Native Law Centre enters new era
- Angela Hill | August 26, 2018
The Native Law Centre at the University of Saskatchewan’s law school is entering a new era, as staff work to reflect the changes in Aboriginal law since the centers’ 1975 opening.
“It’s kind of like the stars aligning themselves. Changes have occurred in the field of law and reconciliation and the centre should change accordingly and be more proactive with respect to promoting reconciliation,” said Larry Chartrand, the centre’s academic director.
This September a new mandatory course for first-year law students will run -- it is in direct response to the Truth and Reconciliation Commission’s Call to Action for law schools to be more inclusive of Indigenous Peoples, said Chartrand.
Kwayeskastasowin Law acts to introduce students to Aboriginal law, the history and legacy of colonialism, Indigenous treaties and Aboriginal rights, Indigenous laws and traditions, human rights and anti-racism, and cultural competencies.
“The importance of lawyers to be culturally competent about who Indigenous peoples are in order to be able to represent their interests adequately,” Chartrand said.
Chartrand describes Aboriginal law as Canadian law as it relates to Indigenous people, whereas Indigenous law is the traditional laws of Indigenous Peoples themselves.
This course is just one of the many changes the Native Law Centre is undergoing.

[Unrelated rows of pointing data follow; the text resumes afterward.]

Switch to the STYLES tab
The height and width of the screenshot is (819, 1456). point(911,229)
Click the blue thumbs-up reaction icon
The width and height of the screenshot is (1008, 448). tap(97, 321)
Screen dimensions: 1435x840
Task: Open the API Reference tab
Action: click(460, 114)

In May there was a Cree naming ceremony where the centre became the Wiyasiwewin Mikiwahp Native Law Centre, which means law making tipi/lodge, said Chartrand. The naming coincided with the release of the new mission, vision and 70-page strategic plan.
“The name of the Native Law Centre is significant, it represents the vision of [founder and former College of Law dean] Roger Carter and his belief in the intellectual capabilities and resiliency of Aboriginal students to succeed in law school,” Sákéj Henderson, research fellow at the College of Law said in a release on the centre.
“The centre has been gifted many honours by the Aboriginal elders, knowledge keepers and community, but none was more important than earning an Indigenous name.”
A lot has happened since the opening of the college, said Chartrand, listing the expansion of the field of Aboriginal Law, the adoption of the United Nations Declaration on the Rights of Indigenous Peoples, and the release of the Truth and Reconciliation Commission’s Calls to Action.
The centre has always been strong, he said, “we are building on some of these strengths.”
The document, which received feedback from Elders, the Indigenous Bar Association, law professors and other stakeholders, charts a way forward for the centre. Community involvement and capacity building around Aboriginal law plays a central role, including the Gladue Awareness project, which is holding sessions around the province this summer.
There is a lack of venues for specialized Indigenous law commentaries, articles and papers, Chartrand said.
“We thought we could fill a niche there by expanding [the native law centre’s] publications and creating a new law journal,” he said.
These changes are already receiving positive feedback, Chartrand said.
“We’re starting a new direction and it’s generating more and more interest.”